São preocupantes as notícias sobre Mário Lino, antigo ministro das Obras Públicas.
Foram construídas auto-estradas que não servem para nada, a não ser encher os bolsos de alguns. É necessário descobrir os responsáveis e puni-los.
Tempos houve em que Mário Lino percorria os caminhos de Portugal num modesto Fiat 600, comprado em segunda mão.
Brilhantíssimo aluno do Instituto Superior Técnico, o político aderiu ao Partido Comunista. Esteve preso e foi barbaramente torturado pela PIDE.



NO MERCEDES PRETO

Ainda antes de concluir o curso de engenharia civil, Mário casou.
Namorava com uma camarada de partido, estudante de geologia. Conheceram-se no piso superior daqueles autocarros verdes de dois andares que, durante muitos anos, circularam em Lisboa, ao serviço da Carris. Ambos gostavam de se sentar no banco dianteiro e quis o acaso que se encontrassem.

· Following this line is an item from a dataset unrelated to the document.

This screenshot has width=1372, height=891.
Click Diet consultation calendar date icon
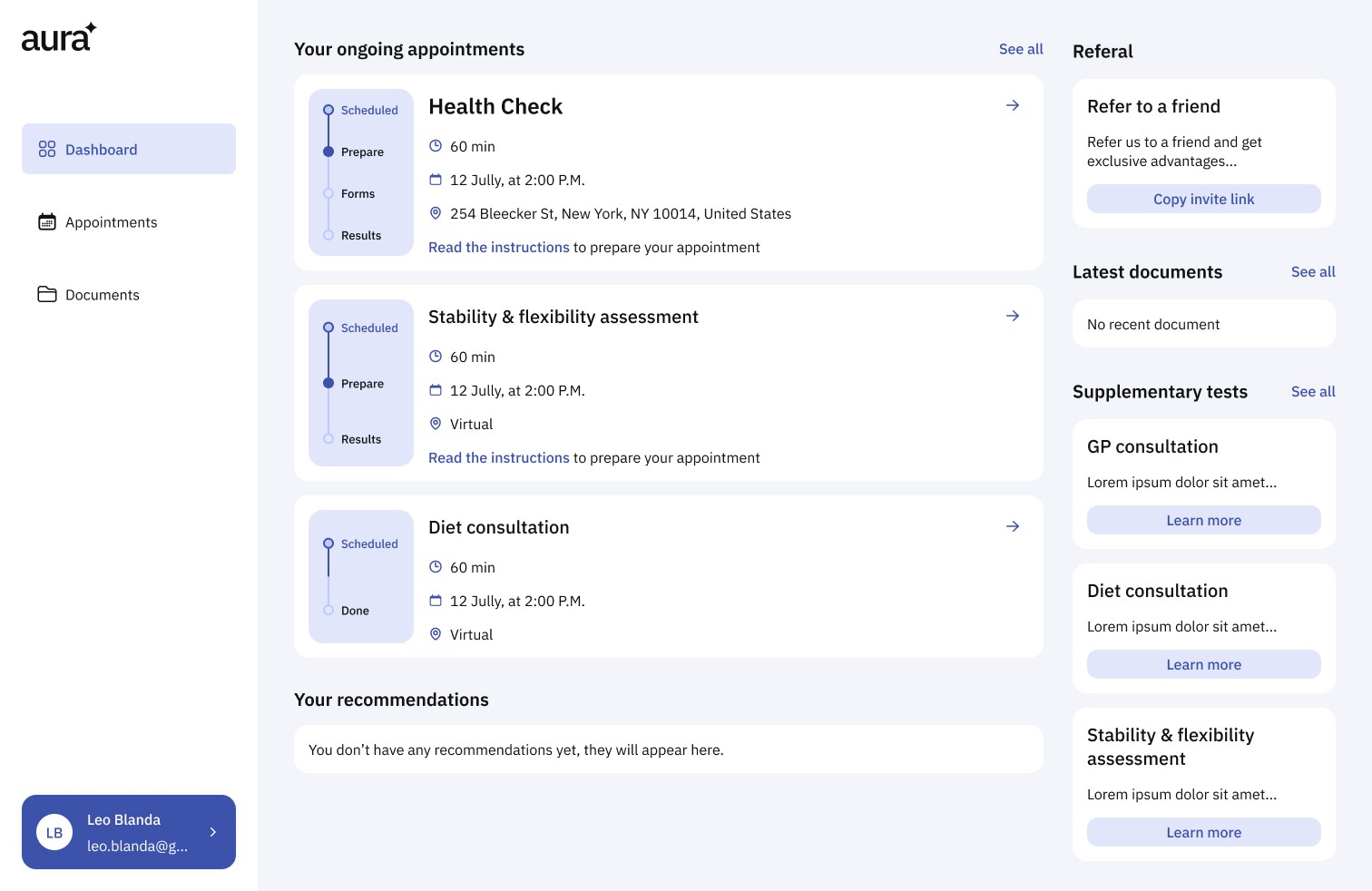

Mário Lino meteu-se num avião e rumou a Moçambique, onde residiam os progenitores de Paula. Decidiu pedir a mão da sua amada. O futuro sogro desempenhava as importantes funções de inspetor provincial de fazenda. Foi no interior do Mercedes preto, de serviço, que o jovem manifestou a intenção de contrair matrimónio com a filha de Manuel Afonso Mourão.

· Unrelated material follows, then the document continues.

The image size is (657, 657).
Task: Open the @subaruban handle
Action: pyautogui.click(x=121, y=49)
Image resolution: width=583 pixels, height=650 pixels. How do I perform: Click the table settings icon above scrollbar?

O enlace deu-se quando ele tinha 24 anos e a noiva contava 22.
Para as suas deslocações pela capital do império, o casal adquiriu o tal Fiat 600, por trinta contos. Já vinha equipado com uma manta alentejana que cobria o desgastado assento traseiro.


SUSTO

Encontrava-se Mário Lino a estudar na pastelaria Pão de Açúcar, quando um empregado o informou que alguém pretendia falar com ele ao telefone. Era o colega Charrua. Deu-lhe uma má notícia. Tinha passado junto ao Liceu Camões e vira dois carros muito amolgados, sem os respetivos ocupantes. Uma das viaturas era precisamente o Fiat que Paula Mourão conduzia naquela tarde.

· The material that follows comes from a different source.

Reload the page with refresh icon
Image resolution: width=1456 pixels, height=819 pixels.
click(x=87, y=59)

Aflito, sem saber o que sucedera à mulher, o estudante universitário encaminhou-se para o local. Um vendedor ambulante de gravatas relatava o desastre:
- A pobre rapariga que seguia no carro pequeno vinha na mão dela. O homem devia estar a olhar para as moças e a dizer alguma piada. Distraiu-se e foi embater no automóvel da desgraçada, que morreu. E ele saiu ileso, a rir-se.
Certamente, foi um grande susto.
Chegado ao hospital de São José, Lino verificou que, felizmente, aquela versão não tinha fundamento. Apesar de o carro ter ficado irremediavelmente destruído, com a parte dianteira metida para dentro, o pára-brisas quebrado e o volante partido, a condutora não sofrera mais do que ligeiros ferimentos num braço.
A companhia de seguros do automobilista culpado pagou uma indemnização suficiente para comprar o segundo Fiat 600 da vida de Mário Lino.
O episódio encontra-se narrado no excelente livro "A foto", de que são co-autores Paula Mourão e o ex-ministro.